The p-block is the key location for storing metalloids in the periodic table. The non-metallic character declines in the group, but in the p-block, there is a steady rise in the non-metallic character from left to right. Each category continues to increase the metallic character, although it declines when we go through a span from left to right. The heaviest element in each p-block category is, in fact, the most metallic.

Atomic Density

Due to the increase in the size of the atom down the group, the atomic density of elements in the p-block increases down the group. Although it reduces as we pass over the time from left to right, this is due to the reduction in the nuclear scale of all components in the p-block over the period. Aluminium is of low density in a large number of components and is commonly used as a structural element.

Atomic Radii

When we move down the group, one additional shell is always added, so the radius of the elements always increases by going down the group. But then the atomic size reduces as we shift from left to right. This is because no extra shell is inserted from left to right during the same time, but the nuclear charge is raised, hence the size reduces.
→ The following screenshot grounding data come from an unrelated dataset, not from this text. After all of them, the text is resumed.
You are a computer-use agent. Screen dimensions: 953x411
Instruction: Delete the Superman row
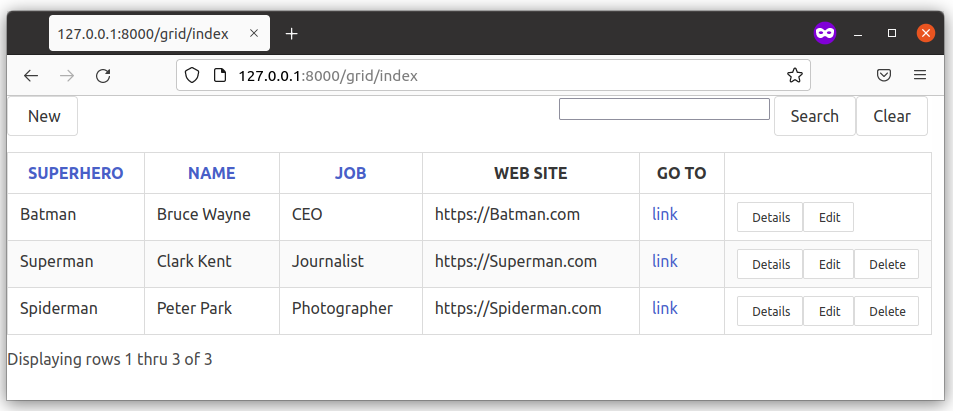click(x=886, y=264)
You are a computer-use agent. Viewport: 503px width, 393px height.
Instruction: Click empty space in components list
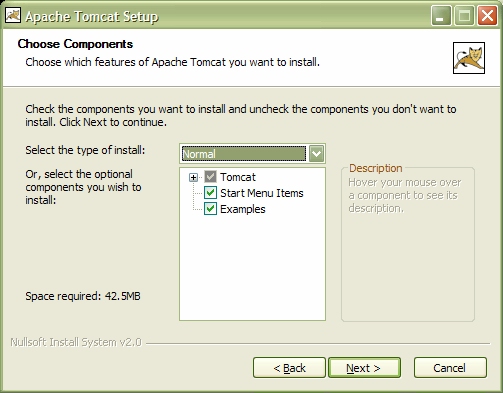[252, 267]
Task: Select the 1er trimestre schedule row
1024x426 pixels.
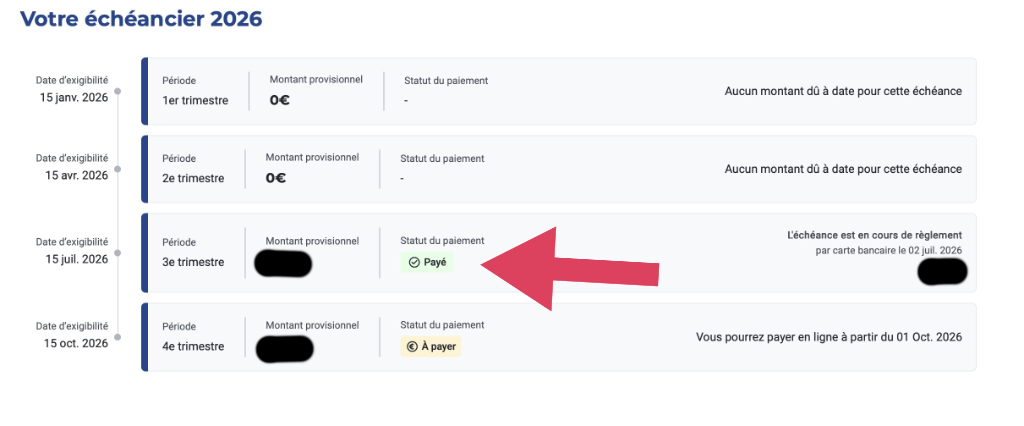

Melting and boiling points

The points of melting and boiling steadily increase the group even though the atomic mass raises the group and therefore the intermolecular forces also increase.

Exhibit variable oxidation states

The maximum state of oxidation shown by the element of a p-block is equal to the total number of valence electrons (i.e., the sum of the s and p-electrons).

In its first row, the p-block follows the octet rule, but elements in subsequent rows show hypervalence. Generally, the reactivity of elements in a group reduces downwards.  In group 18, reactivity increases: Ne < He <Ar< Kr < Xe < Rn <Og.

The oxidation states of different elements are shown below:

• Boron family: +3
• Carbon family: -4 and +2
• Nitrogen family: -3, +3 and +5
• Oxygen family: -2, +2, +4 and +6
• Halogen family: -1, +1, +3, +5 and +7
• Noble gases: +2, +4, +6 and +8

Magnetic properties

The nature of almost all elements in the periodic table is diamagnetic except astatine, iodine, polonium and radon. The only paramagnetic element is tin.

Context and Applications

This topic is significant in the professional exams for both undergraduate and graduate courses, especially for Bachelors and Masters in Chemistry.